Federal tax law changes that took effect in 2018 will likely benefit Texas, while tariffs and uncertainty regarding future U.S. and world trade policies could cool activity and investment plans and, ultimately, economic growth.

This decade on the whole has been good for Texas and its metros despite the two-year energy bust. From December 2010 to December 2017, Texas on average grew faster than the nation, with job gains in the state averaging 2.4 percent per year, compared with 1.7 percent for the nation. Texas output expanded at nearly twice the U.S. pace from 2010 to 2017.

New to the second edition

This edition has an expanded geographical breadth, revises some cluster definitions for improved clarity and updates economic analyses.
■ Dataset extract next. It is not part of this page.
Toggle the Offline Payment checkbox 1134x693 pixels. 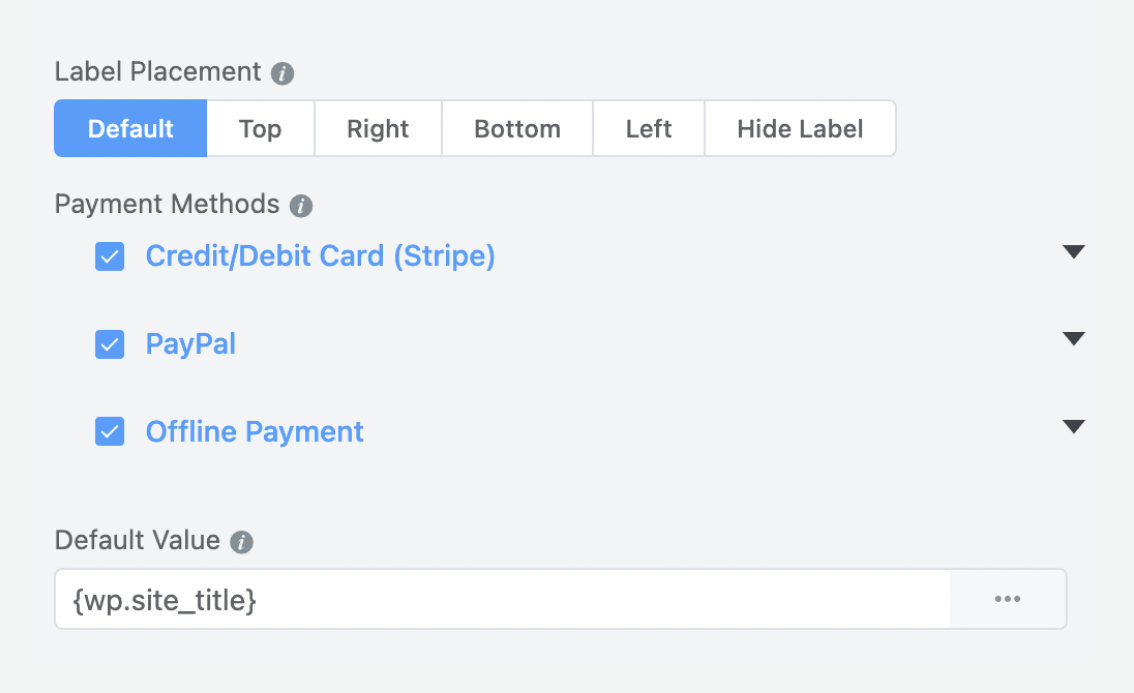point(109,432)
Modifications to the cluster methodology, used to determine key sectors within metros, are explained in detail in the appendix. Among the changes, the government sector covers only employment within local, state and federal governments and excludes publicly funded health care and education. Food services employment, previously included in the recreation cluster, is now its own cluster.
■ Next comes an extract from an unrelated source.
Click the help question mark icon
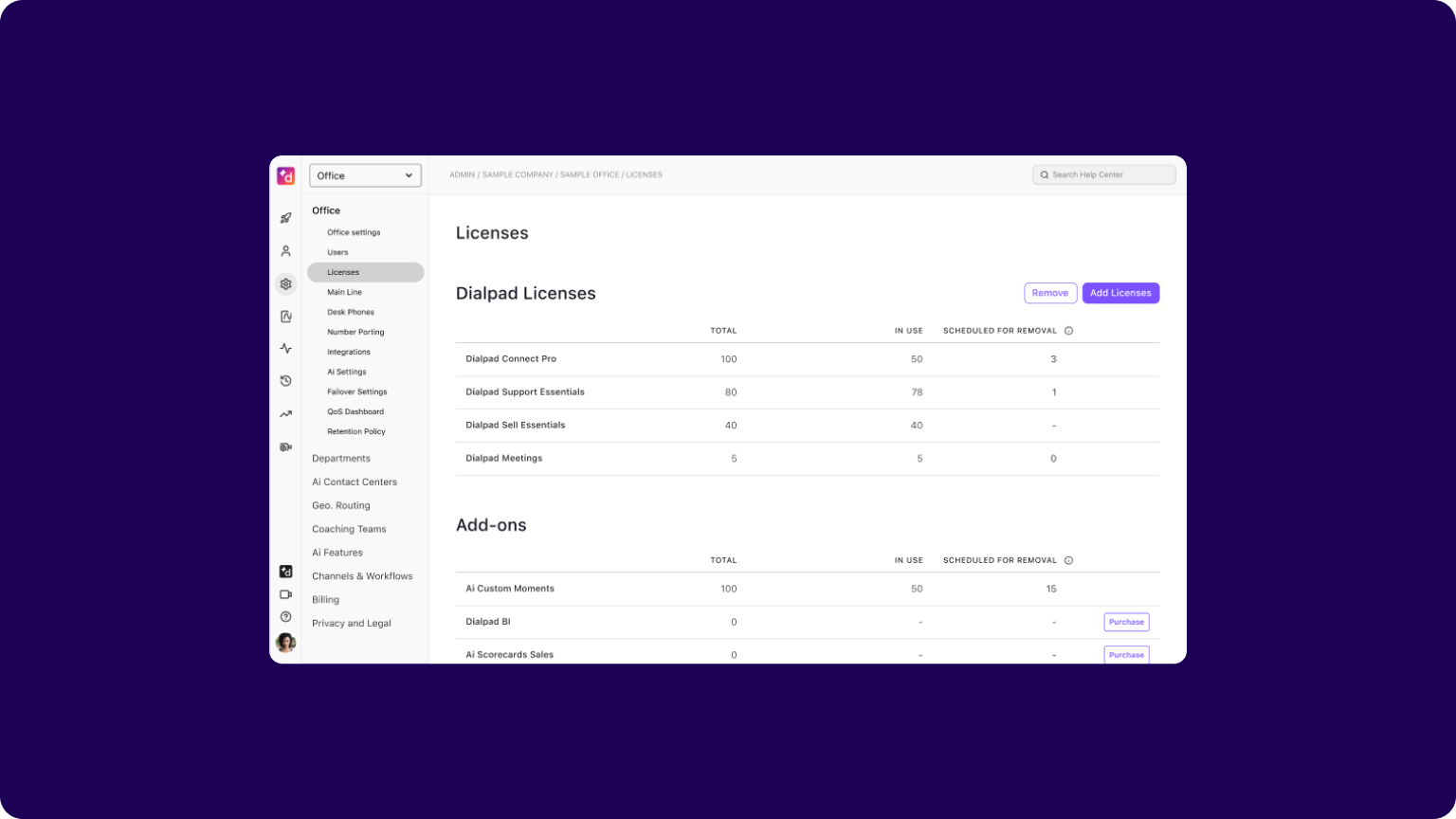 click(285, 616)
While such an aggregate view tells part of the story, the industry clusters of each area define a metro’s distinctive place in the state’s economy and explain how its individual metros contribute to Texas job growth and income gains. Conversely, the state as a whole provides useful context with which to examine the individual metros.


  1. Among large states, only Ohio and Pennsylvania have more big cities per capita. Big cities refer to metropolitan statistical areas or metro divisions of over 2 million residents in 2017.
  2. Texas job growth averaged 2.0 percent per year, compared with 1.1 percent for the nation during 1990–2017. Inflation-adjusted state gross domestic product growth averaged 3.5 percent per year, compared with 1.9 percent for the U.S. during 2010–17.
  3. “The Wealth of Cities: Agglomeration Economies and Spatial Equilibrium in the United States,” by Edward L. Glaeser and Joshua D. Gottlieb, National Bureau of Economic Research, NBER Working Paper no. 14806, March 2009.
  4. Triumph of the City: How Our Greatest Invention Makes Us Richer, Smarter, Greener, Healthier, and Happier, by Edward L. Glaeser, New York: Penguin Press, 2011.
  5. For more information on what clusters are and how they affect competition and innovation, see “Location, Competition and Economic Development: Local Clusters in a Global Economy,” by Michael E. Porter, Economic Development Quarterly, vol. 14, February 2000, pp. 15–34. Also, see “Clusters, Convergence, and Economic Performance,” by Mercedes Delgado, Michael Porter and Scott Stern, National Bureau of Economic Research, NBER Working Paper no. 18250, July 2012.
  6. Individual industry cluster shares do not add to 100 because some smaller industries at the three-digit-or-higher level in the North American Industry Classification System (NAICS) are included in multiple clusters, while some industries are not part of any of the clusters shown. Clusters include other related industries. For instance, semiconductor manufacturing (NAICS 3344) is included in both the advanced materials and information technology and telecommunications clusters.
  7. “Gone to Texas: Migration Vital to Growth in the Lone Star State,” by Pia Orrenius, Alexander T. Abraham and Stephanie Gullo, Federal Reserve Bank of Dallas Southwest Economy, First Quarter 2018.
  8. Data are from the Census Bureau.